**Work order:** When you reach the line that contains "university (41, 1667)", set down that line and every one after it through the end of the records, exactly as written and with no pictures.

[Stored data]

--- START ---

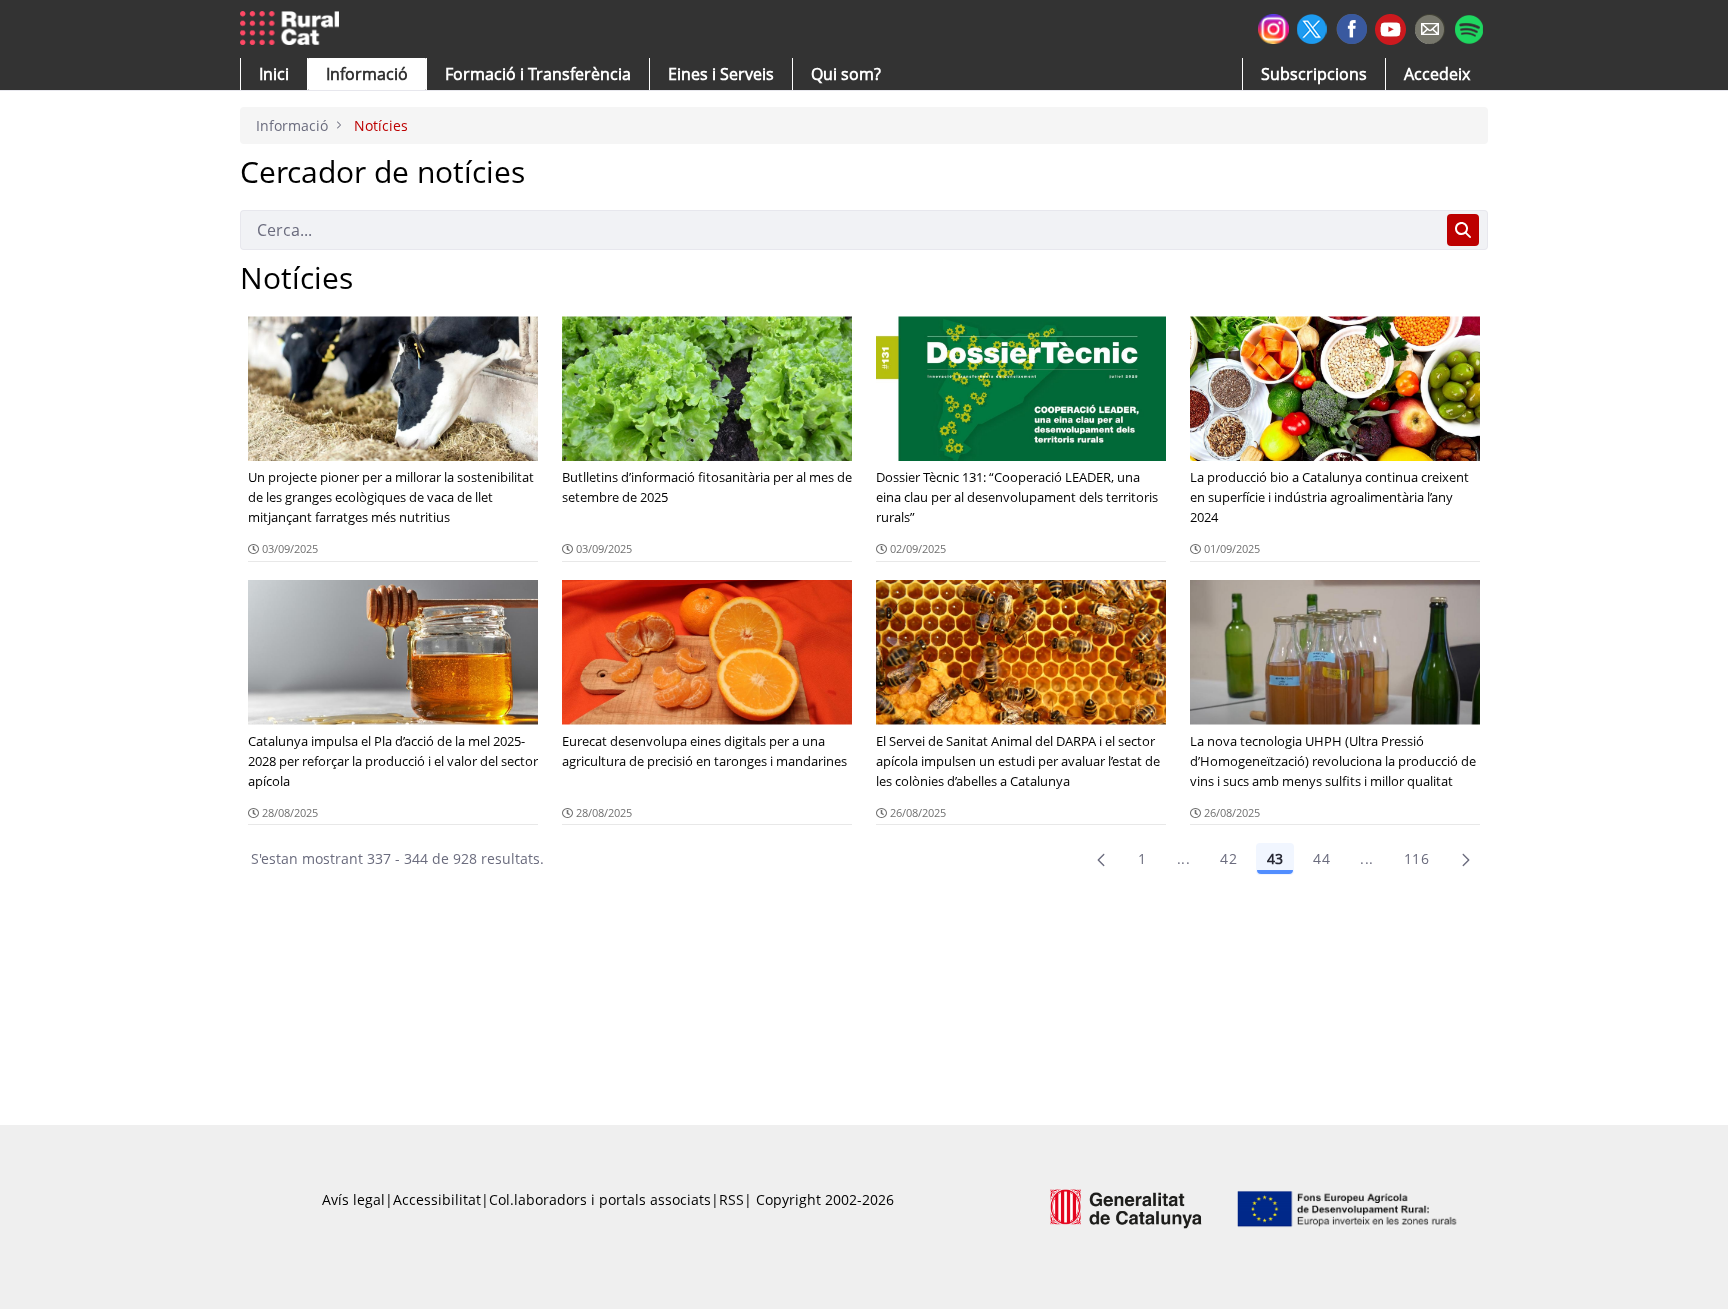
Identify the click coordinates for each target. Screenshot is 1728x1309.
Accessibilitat (437, 1199)
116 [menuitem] (1416, 858)
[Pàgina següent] (1466, 859)
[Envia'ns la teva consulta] (1429, 26)
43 (1275, 858)
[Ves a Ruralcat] (293, 29)
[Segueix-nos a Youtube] (1390, 27)
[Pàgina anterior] (1101, 859)
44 (1321, 858)
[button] (274, 74)
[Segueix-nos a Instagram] (1273, 26)
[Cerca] (1463, 230)
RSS (731, 1199)
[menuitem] (538, 74)
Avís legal (353, 1199)
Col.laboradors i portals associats (600, 1199)
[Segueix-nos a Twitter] (1312, 26)
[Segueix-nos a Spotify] (1468, 26)
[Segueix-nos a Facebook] (1351, 26)
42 (1228, 858)
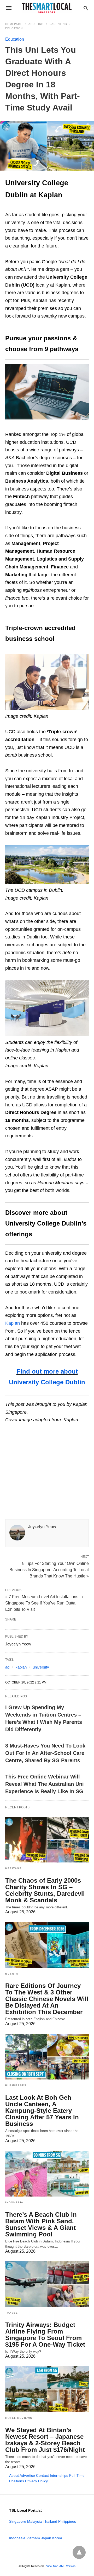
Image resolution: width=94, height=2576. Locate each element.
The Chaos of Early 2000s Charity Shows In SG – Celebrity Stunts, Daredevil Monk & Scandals (45, 1890)
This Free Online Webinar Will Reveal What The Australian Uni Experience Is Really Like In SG (44, 1784)
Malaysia (34, 2521)
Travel (11, 2312)
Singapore (17, 2521)
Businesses (15, 2085)
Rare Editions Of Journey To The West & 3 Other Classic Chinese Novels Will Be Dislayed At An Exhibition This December (47, 1998)
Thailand (50, 2521)
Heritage (13, 1868)
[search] (86, 8)
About (14, 2475)
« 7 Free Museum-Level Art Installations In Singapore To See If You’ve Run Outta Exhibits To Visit (44, 1603)
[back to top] (79, 2552)
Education (14, 28)
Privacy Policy (36, 2481)
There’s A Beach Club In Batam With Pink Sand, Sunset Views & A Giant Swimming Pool (41, 2224)
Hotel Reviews (18, 2417)
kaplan (21, 1667)
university (41, 1667)
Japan (46, 2538)
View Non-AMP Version (60, 2566)
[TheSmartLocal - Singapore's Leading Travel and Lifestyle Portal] (47, 8)
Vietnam (33, 2538)
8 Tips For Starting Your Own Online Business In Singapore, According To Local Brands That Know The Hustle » (49, 1569)
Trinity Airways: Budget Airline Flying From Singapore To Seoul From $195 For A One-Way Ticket (45, 2334)
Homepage (13, 24)
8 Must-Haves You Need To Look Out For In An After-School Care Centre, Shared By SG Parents (45, 1753)
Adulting (36, 24)
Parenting (58, 24)
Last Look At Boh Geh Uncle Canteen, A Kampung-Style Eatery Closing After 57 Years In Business (42, 2110)
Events (11, 1973)
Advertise (27, 2475)
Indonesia (14, 2202)
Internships (59, 2475)
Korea (57, 2538)
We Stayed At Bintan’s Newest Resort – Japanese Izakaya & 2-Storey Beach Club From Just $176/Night (45, 2439)
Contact (42, 2475)
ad (7, 1667)
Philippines (67, 2521)
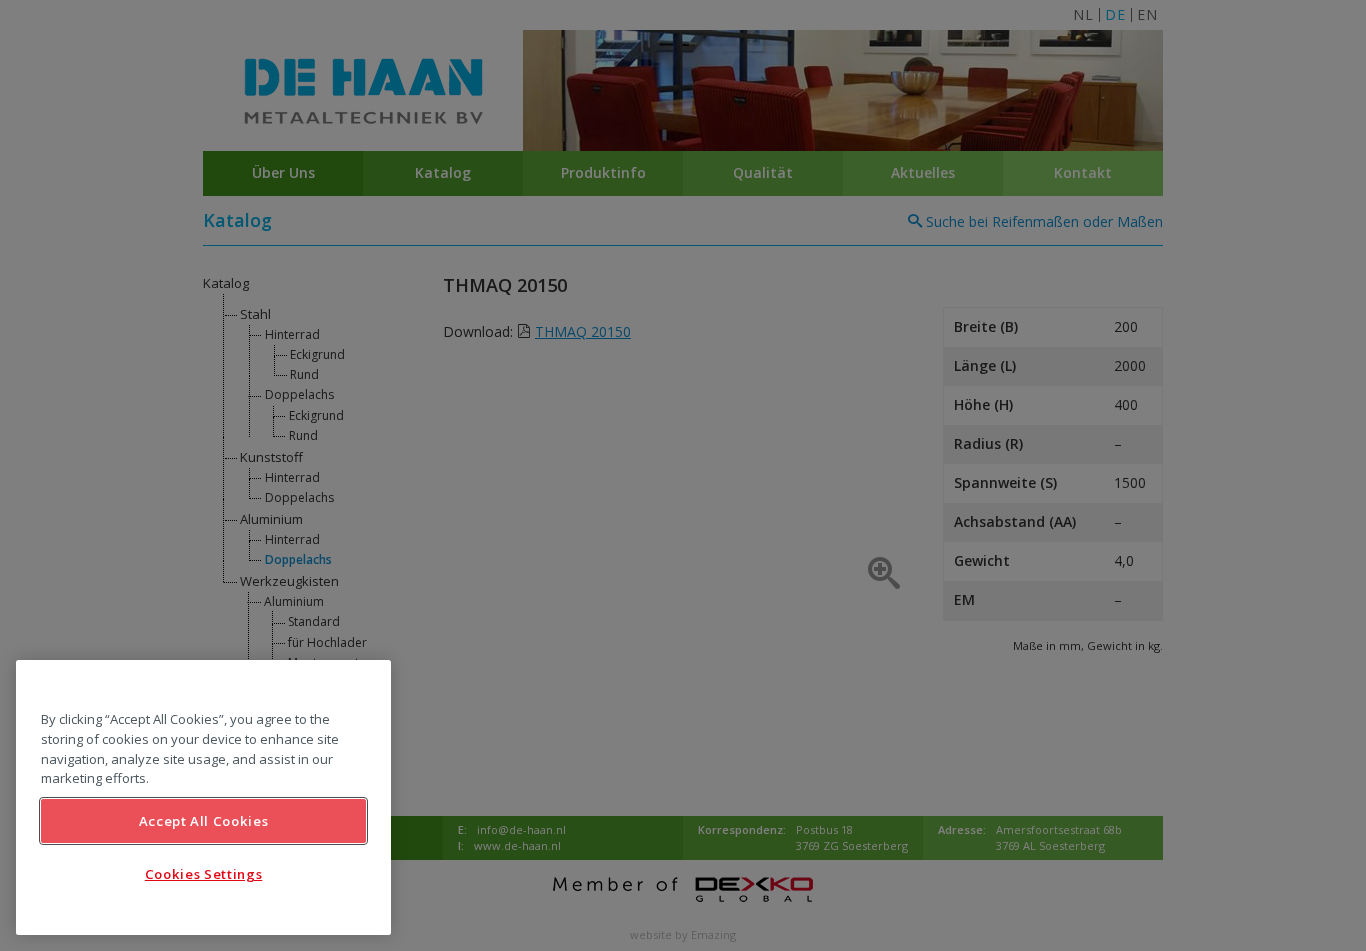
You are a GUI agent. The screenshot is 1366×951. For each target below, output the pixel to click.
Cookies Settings (204, 874)
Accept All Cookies (204, 821)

--- END ---

**Response to the task:**
university (41, 1667)
Japan (46, 2538)
View Non-AMP Version (60, 2566)
[TheSmartLocal - Singapore's Leading Travel and Lifestyle Portal] (47, 8)
Vietnam (33, 2538)
8 Tips For Starting Your Own Online Business In Singapore, According To Local Brands That Know The Hustle » (49, 1569)
Trinity Airways: Budget Airline Flying From Singapore To Seoul From $195 For A One-Way Ticket (45, 2334)
Homepage (13, 24)
8 Must-Haves You Need To Look Out For In An After-School Care Centre, Shared By SG Parents (45, 1753)
Adulting (36, 24)
Parenting (58, 24)
Last Look At Boh Geh Uncle Canteen, A Kampung-Style Eatery Closing After 57 Years In Business (42, 2110)
Events (11, 1973)
Advertise (27, 2475)
Indonesia (14, 2202)
Internships (59, 2475)
Korea (57, 2538)
We Stayed At Bintan’s Newest Resort – Japanese Izakaya & 2-Storey Beach Club From Just $176/Night (45, 2439)
Contact (42, 2475)
ad (7, 1667)
Philippines (67, 2521)
You are a GUI agent. The screenshot is 1366×951. For each target below, output the pixel to click.
Cookies Settings (204, 874)
Accept All Cookies (204, 821)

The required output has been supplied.